[Task item] Copy the listing out in full. Keep every word as it is.

[Records provided]
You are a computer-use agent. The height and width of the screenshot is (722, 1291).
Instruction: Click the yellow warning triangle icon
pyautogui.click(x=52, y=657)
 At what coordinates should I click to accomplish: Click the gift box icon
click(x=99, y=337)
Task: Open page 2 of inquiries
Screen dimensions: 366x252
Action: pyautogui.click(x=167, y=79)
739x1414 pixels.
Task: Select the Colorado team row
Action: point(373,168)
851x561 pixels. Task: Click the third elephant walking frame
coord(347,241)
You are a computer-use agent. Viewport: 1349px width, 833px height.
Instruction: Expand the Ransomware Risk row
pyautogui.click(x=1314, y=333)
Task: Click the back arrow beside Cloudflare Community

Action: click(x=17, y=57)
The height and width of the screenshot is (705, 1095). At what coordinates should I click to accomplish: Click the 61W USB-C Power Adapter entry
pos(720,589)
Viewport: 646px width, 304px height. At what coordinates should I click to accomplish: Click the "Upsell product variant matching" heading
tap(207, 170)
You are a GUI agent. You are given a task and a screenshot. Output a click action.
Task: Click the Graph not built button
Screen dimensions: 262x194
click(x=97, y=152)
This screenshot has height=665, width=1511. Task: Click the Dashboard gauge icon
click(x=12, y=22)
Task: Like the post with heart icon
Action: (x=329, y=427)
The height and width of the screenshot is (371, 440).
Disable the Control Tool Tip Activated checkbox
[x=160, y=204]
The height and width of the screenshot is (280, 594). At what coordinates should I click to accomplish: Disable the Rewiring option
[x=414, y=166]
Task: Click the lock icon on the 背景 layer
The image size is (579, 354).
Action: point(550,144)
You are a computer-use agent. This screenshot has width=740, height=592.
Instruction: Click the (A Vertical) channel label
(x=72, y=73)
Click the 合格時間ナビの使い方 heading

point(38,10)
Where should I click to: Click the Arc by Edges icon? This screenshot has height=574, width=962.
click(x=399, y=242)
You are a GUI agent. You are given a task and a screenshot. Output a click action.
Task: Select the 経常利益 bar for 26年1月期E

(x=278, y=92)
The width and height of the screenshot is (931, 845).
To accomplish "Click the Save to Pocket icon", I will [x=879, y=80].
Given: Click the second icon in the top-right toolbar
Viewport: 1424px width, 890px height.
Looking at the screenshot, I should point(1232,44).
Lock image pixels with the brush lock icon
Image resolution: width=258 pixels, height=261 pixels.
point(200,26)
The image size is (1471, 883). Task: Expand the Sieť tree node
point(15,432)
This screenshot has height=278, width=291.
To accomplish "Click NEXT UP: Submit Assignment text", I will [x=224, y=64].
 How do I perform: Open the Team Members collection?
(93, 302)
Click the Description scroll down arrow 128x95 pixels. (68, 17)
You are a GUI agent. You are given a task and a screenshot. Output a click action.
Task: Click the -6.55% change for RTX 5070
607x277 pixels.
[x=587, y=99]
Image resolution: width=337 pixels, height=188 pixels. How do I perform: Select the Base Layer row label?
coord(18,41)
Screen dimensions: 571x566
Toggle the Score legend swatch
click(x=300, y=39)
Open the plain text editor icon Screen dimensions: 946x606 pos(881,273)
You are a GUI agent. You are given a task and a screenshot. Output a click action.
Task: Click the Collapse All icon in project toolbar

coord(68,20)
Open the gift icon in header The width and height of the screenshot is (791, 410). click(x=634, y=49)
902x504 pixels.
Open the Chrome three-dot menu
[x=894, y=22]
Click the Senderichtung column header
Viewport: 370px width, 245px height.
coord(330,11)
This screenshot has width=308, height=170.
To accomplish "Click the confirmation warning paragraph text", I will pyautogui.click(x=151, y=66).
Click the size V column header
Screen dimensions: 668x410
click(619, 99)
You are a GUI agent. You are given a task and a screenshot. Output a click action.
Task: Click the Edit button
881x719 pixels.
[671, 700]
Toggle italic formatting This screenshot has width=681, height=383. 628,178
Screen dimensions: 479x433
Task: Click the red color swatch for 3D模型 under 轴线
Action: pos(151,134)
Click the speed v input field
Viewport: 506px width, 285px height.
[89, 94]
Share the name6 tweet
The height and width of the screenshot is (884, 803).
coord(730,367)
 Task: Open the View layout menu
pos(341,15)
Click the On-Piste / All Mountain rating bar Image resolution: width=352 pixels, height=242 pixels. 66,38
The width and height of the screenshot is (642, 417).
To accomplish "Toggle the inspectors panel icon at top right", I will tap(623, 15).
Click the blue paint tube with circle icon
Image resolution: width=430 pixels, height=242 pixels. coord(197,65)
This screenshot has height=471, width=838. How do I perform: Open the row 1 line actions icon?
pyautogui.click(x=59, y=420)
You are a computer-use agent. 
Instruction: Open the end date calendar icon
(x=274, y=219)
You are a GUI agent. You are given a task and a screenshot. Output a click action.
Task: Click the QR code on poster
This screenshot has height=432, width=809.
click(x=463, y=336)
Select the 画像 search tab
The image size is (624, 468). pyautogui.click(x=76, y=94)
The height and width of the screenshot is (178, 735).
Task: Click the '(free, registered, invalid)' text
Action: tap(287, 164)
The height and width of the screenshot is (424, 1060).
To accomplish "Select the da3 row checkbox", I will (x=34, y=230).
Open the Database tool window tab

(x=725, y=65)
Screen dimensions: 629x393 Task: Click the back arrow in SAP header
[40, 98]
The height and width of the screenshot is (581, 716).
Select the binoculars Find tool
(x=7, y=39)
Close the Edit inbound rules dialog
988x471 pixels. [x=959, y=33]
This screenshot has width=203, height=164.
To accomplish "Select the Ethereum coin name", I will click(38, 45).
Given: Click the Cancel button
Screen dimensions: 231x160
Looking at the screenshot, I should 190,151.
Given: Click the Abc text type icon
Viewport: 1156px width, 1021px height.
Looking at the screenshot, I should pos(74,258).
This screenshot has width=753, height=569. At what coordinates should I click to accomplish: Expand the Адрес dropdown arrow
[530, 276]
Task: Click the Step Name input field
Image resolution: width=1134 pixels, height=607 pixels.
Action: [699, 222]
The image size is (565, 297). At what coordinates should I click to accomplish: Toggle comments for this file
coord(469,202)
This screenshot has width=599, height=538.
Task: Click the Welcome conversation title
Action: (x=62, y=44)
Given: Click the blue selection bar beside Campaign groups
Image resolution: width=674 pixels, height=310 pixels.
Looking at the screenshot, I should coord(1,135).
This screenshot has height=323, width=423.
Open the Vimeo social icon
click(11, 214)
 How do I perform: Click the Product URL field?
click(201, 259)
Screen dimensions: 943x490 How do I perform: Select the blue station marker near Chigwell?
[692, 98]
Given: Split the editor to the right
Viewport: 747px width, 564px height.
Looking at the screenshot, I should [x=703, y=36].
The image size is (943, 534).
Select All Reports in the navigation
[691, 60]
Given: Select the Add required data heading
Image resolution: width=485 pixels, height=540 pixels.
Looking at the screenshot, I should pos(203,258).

[Written solution]
You are a computer-use agent. The height and width of the screenshot is (722, 1291).
Instruction: Click the yellow warning triangle icon
pyautogui.click(x=52, y=657)
 At what coordinates should I click to accomplish: Click the gift box icon
click(x=99, y=337)
Task: Open page 2 of inquiries
Screen dimensions: 366x252
Action: pyautogui.click(x=167, y=79)
739x1414 pixels.
Task: Select the Colorado team row
Action: point(373,168)
851x561 pixels. Task: Click the third elephant walking frame
coord(347,241)
You are a computer-use agent. Viewport: 1349px width, 833px height.
Instruction: Expand the Ransomware Risk row
pyautogui.click(x=1314, y=333)
Task: Click the back arrow beside Cloudflare Community

Action: click(x=17, y=57)
The height and width of the screenshot is (705, 1095). At what coordinates should I click to accomplish: Click the 61W USB-C Power Adapter entry
pos(720,589)
Viewport: 646px width, 304px height. At what coordinates should I click to accomplish: Click the "Upsell product variant matching" heading
tap(207, 170)
You are a GUI agent. You are given a task and a screenshot. Output a click action.
Task: Click the Graph not built button
Screen dimensions: 262x194
click(x=97, y=152)
This screenshot has height=665, width=1511. Task: Click the Dashboard gauge icon
click(x=12, y=22)
Task: Like the post with heart icon
Action: (x=329, y=427)
The height and width of the screenshot is (371, 440).
Disable the Control Tool Tip Activated checkbox
[x=160, y=204]
The height and width of the screenshot is (280, 594). At what coordinates should I click to accomplish: Disable the Rewiring option
[x=414, y=166]
Task: Click the lock icon on the 背景 layer
The image size is (579, 354).
Action: point(550,144)
You are a computer-use agent. This screenshot has width=740, height=592.
Instruction: Click the (A Vertical) channel label
(x=72, y=73)
Click the 合格時間ナビの使い方 heading

point(38,10)
Where should I click to: Click the Arc by Edges icon? This screenshot has height=574, width=962.
click(x=399, y=242)
You are a GUI agent. You are given a task and a screenshot. Output a click action.
Task: Select the 経常利益 bar for 26年1月期E

(x=278, y=92)
The width and height of the screenshot is (931, 845).
To accomplish "Click the Save to Pocket icon", I will [x=879, y=80].
Given: Click the second icon in the top-right toolbar
Viewport: 1424px width, 890px height.
Looking at the screenshot, I should point(1232,44).
Lock image pixels with the brush lock icon
Image resolution: width=258 pixels, height=261 pixels.
point(200,26)
The image size is (1471, 883). Task: Expand the Sieť tree node
point(15,432)
This screenshot has height=278, width=291.
To accomplish "Click NEXT UP: Submit Assignment text", I will [x=224, y=64].
 How do I perform: Open the Team Members collection?
(93, 302)
Click the Description scroll down arrow 128x95 pixels. (68, 17)
You are a GUI agent. You are given a task and a screenshot. Output a click action.
Task: Click the -6.55% change for RTX 5070
607x277 pixels.
[x=587, y=99]
Image resolution: width=337 pixels, height=188 pixels. How do I perform: Select the Base Layer row label?
coord(18,41)
Screen dimensions: 571x566
Toggle the Score legend swatch
click(x=300, y=39)
Open the plain text editor icon Screen dimensions: 946x606 pos(881,273)
You are a GUI agent. You are given a task and a screenshot. Output a click action.
Task: Click the Collapse All icon in project toolbar

coord(68,20)
Open the gift icon in header The width and height of the screenshot is (791, 410). click(x=634, y=49)
902x504 pixels.
Open the Chrome three-dot menu
[x=894, y=22]
Click the Senderichtung column header
Viewport: 370px width, 245px height.
coord(330,11)
This screenshot has width=308, height=170.
To accomplish "Click the confirmation warning paragraph text", I will pyautogui.click(x=151, y=66).
Click the size V column header
Screen dimensions: 668x410
click(619, 99)
You are a GUI agent. You are given a task and a screenshot. Output a click action.
Task: Click the Edit button
881x719 pixels.
[671, 700]
Toggle italic formatting This screenshot has width=681, height=383. 628,178
Screen dimensions: 479x433
Task: Click the red color swatch for 3D模型 under 轴线
Action: pos(151,134)
Click the speed v input field
Viewport: 506px width, 285px height.
[89, 94]
Share the name6 tweet
The height and width of the screenshot is (884, 803).
coord(730,367)
 Task: Open the View layout menu
pos(341,15)
Click the On-Piste / All Mountain rating bar Image resolution: width=352 pixels, height=242 pixels. 66,38
The width and height of the screenshot is (642, 417).
To accomplish "Toggle the inspectors panel icon at top right", I will tap(623, 15).
Click the blue paint tube with circle icon
Image resolution: width=430 pixels, height=242 pixels. coord(197,65)
This screenshot has height=471, width=838. How do I perform: Open the row 1 line actions icon?
pyautogui.click(x=59, y=420)
You are a computer-use agent. 
Instruction: Open the end date calendar icon
(x=274, y=219)
You are a GUI agent. You are given a task and a screenshot. Output a click action.
Task: Click the QR code on poster
This screenshot has height=432, width=809.
click(x=463, y=336)
Select the 画像 search tab
The image size is (624, 468). pyautogui.click(x=76, y=94)
The height and width of the screenshot is (178, 735).
Task: Click the '(free, registered, invalid)' text
Action: tap(287, 164)
The height and width of the screenshot is (424, 1060).
To accomplish "Select the da3 row checkbox", I will (x=34, y=230).
Open the Database tool window tab

(x=725, y=65)
Screen dimensions: 629x393 Task: Click the back arrow in SAP header
[40, 98]
The height and width of the screenshot is (581, 716).
Select the binoculars Find tool
(x=7, y=39)
Close the Edit inbound rules dialog
988x471 pixels. [x=959, y=33]
This screenshot has width=203, height=164.
To accomplish "Select the Ethereum coin name", I will click(38, 45).
Given: Click the Cancel button
Screen dimensions: 231x160
Looking at the screenshot, I should 190,151.
Given: Click the Abc text type icon
Viewport: 1156px width, 1021px height.
Looking at the screenshot, I should pos(74,258).
This screenshot has width=753, height=569. At what coordinates should I click to accomplish: Expand the Адрес dropdown arrow
[530, 276]
Task: Click the Step Name input field
Image resolution: width=1134 pixels, height=607 pixels.
Action: [699, 222]
The image size is (565, 297). At what coordinates should I click to accomplish: Toggle comments for this file
coord(469,202)
This screenshot has width=599, height=538.
Task: Click the Welcome conversation title
Action: (x=62, y=44)
Given: Click the blue selection bar beside Campaign groups
Image resolution: width=674 pixels, height=310 pixels.
Looking at the screenshot, I should coord(1,135).
This screenshot has height=323, width=423.
Open the Vimeo social icon
click(11, 214)
 How do I perform: Click the Product URL field?
click(201, 259)
Screen dimensions: 943x490 How do I perform: Select the blue station marker near Chigwell?
[692, 98]
Given: Split the editor to the right
Viewport: 747px width, 564px height.
Looking at the screenshot, I should [x=703, y=36].
The image size is (943, 534).
Select All Reports in the navigation
[691, 60]
Given: Select the Add required data heading
Image resolution: width=485 pixels, height=540 pixels.
Looking at the screenshot, I should pos(203,258).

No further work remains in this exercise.